* _JOB 1_: List the gifts that the piece on love below says people give on Valentine's Day.

* _PAGE EXCERPT_:
((

So, I was told recently by the voices in my head that never stop speaking to me that today is something called "Valentine's Day", a day supposedly used for giving people generic store-bought cards, candy, and flowers that will wilt and die, much like most love will. Oh, I kind of made myself sad with that analogy. It's okay, self. You'll be okay. All you have to do is think about all the fond candy that your significant other might try to fatten you up with... and once you get fat...
Oh, look, I'm supposed to be critiquing a topic here. This one is the emotion humans call "love". What is this "love"? How do you go about making it happen? Well, I will be your guide to the "love". Yes.
Love is supposed to be one of these kinds of selfless ideas, like saving orphans from a burning building. Those orphans are never going to pay you back no matter how many times you save them. Nope, they're just going to want you to adopt them and feed them probably... and you won't know what orphans are supposed to eat and you'll give them some dog food, and then somebody will tell you that you're not supposed to feed the orphans dog food, and then you'll be all like, then what do I feed these orphans? There are so many of them and I'm not giving them my food. Then the orphans will be taken away from you, unless you're really crafty, but... uh... I'm not supposed to get into that. I had one of those things... a... uh... yeah... moving on...
Love is all about doing the right thing and not screwing up even a little. Since I'm a straight man, I'll give you a straight-manly example of screwing up love. So, let's say you go and like a chick and she likes you back and you hit it off pretty well. You're going on a date taking her to some nice Italian restaurant with some nice music playing in the background, and your orphan slave is carrying your bags... NOPE! You see? You already made a mistake, you moron! You can't take her to an Italian restaurant! That ruins love! That's it! Love is thrown straight out the window because of your rancid garlic breath. No woman ever like rancid garlic breath and if they tell you, oh, it's not problem. I like garlic, then she is a succubus and will probably attempt to feast upon your viscera. Hint for love: Don't let this happen to you! The only known way to stop a succubus is by making terrible bird noises and poking her incessantly until she leaves, never to return probably.

))

* _PROVIDED MATERIAL_:
((

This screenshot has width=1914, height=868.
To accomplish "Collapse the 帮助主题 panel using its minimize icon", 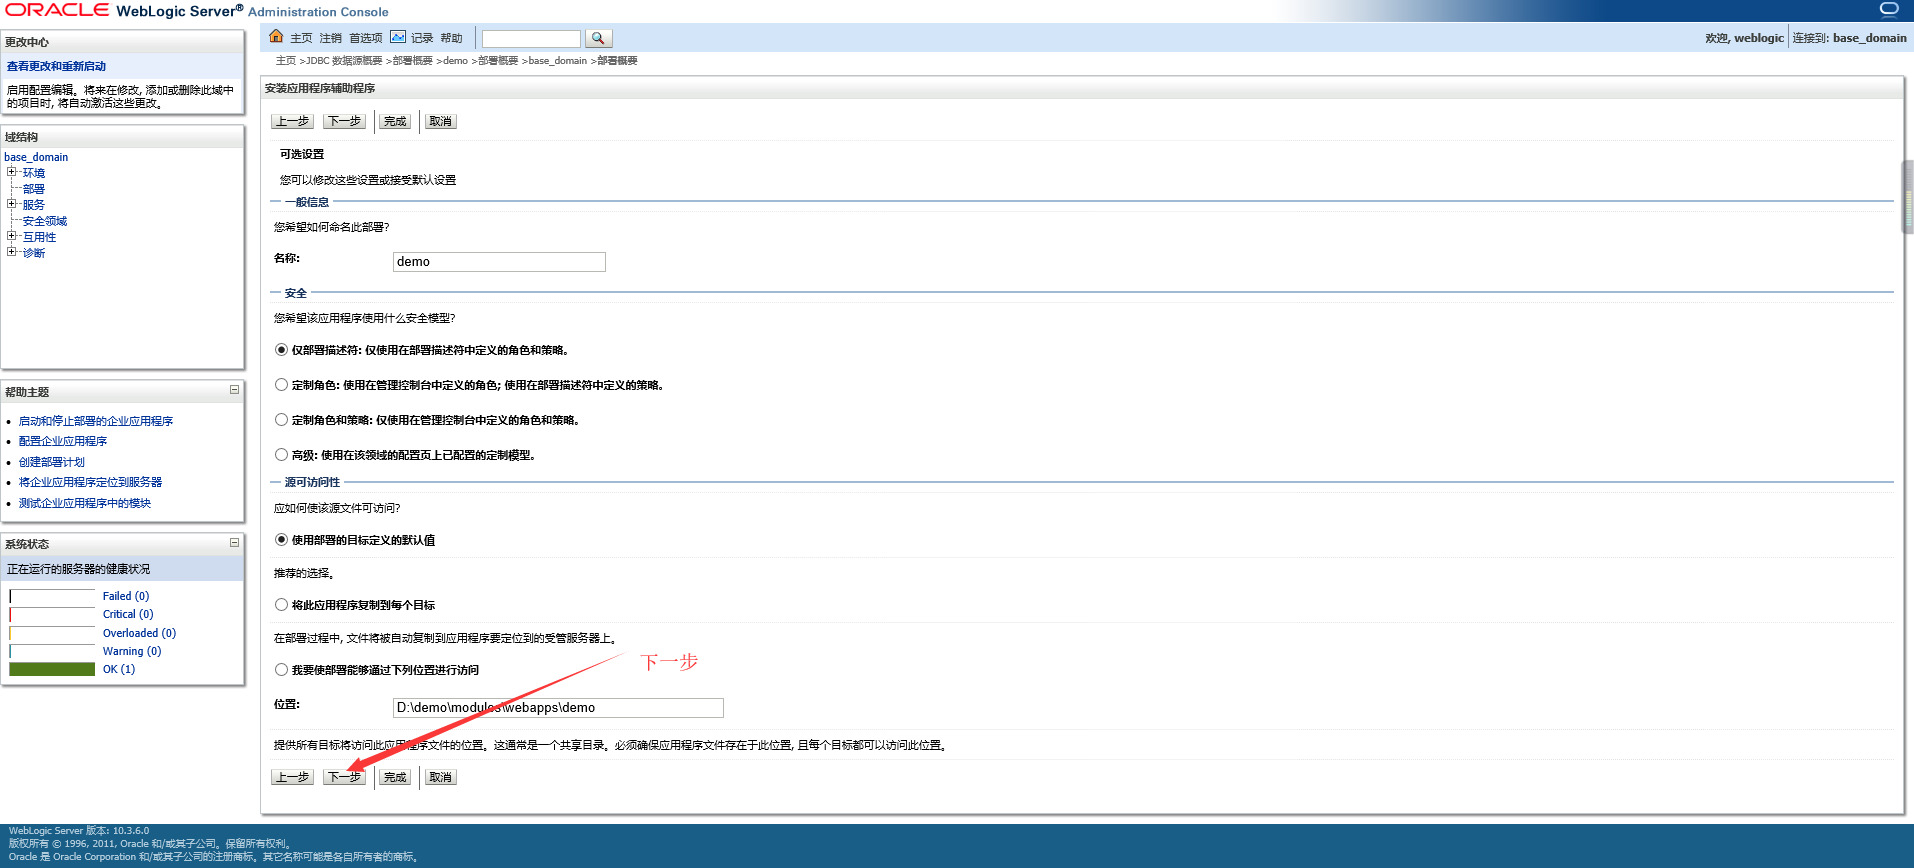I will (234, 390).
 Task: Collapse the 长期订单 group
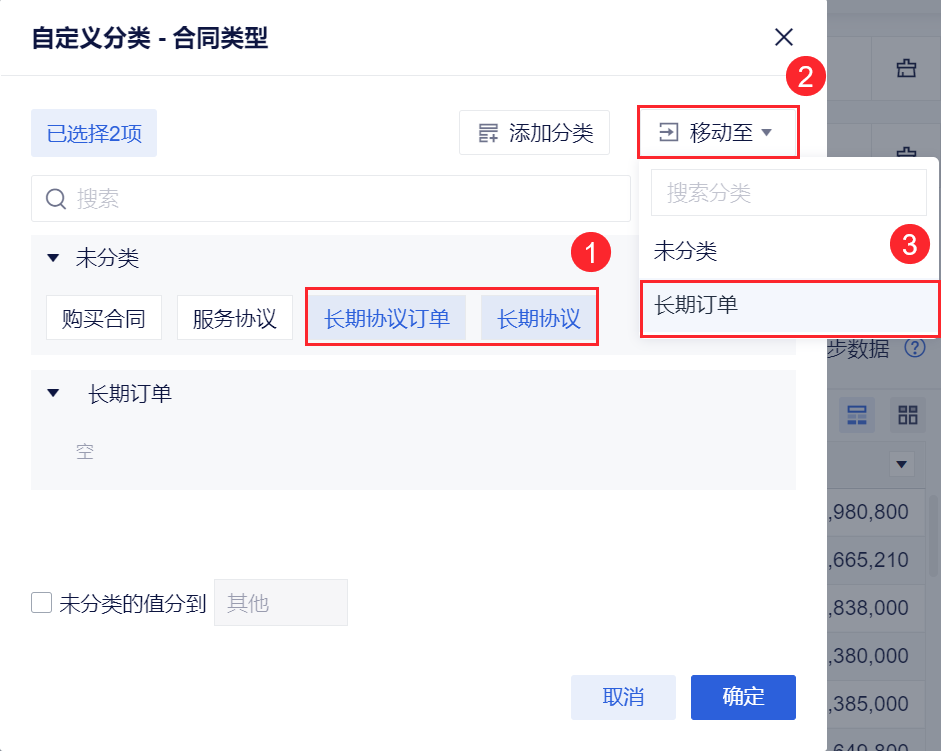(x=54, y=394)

))
((

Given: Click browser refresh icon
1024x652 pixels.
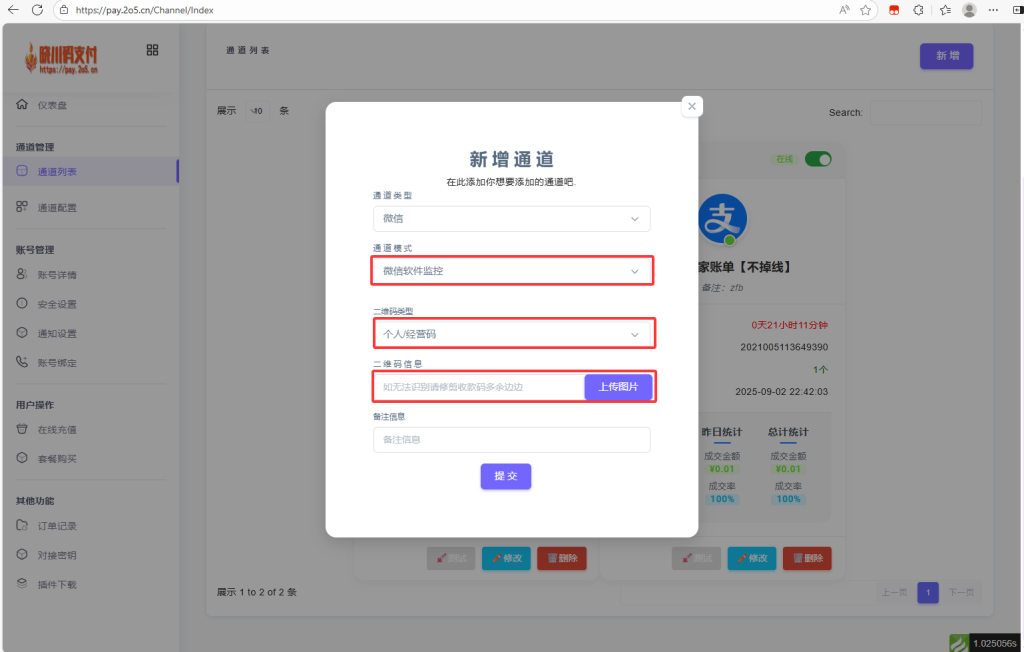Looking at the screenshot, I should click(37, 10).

))

* _JOB 2_: In the entries above, give the stretch from the line containing "Given: Click browser refresh icon" through the line containing "Looking at the" as a JSON list of strings. Use one string per line, skip blank lines, and leave out the pictures.

* _CORRECT RESPONSE 1_:
- Generic store-bought cards
- Candy
- Flowers

* _CORRECT RESPONSE 2_:
[
  "Given: Click browser refresh icon",
  "1024x652 pixels.",
  "Looking at the screenshot, I should click(37, 10)."
]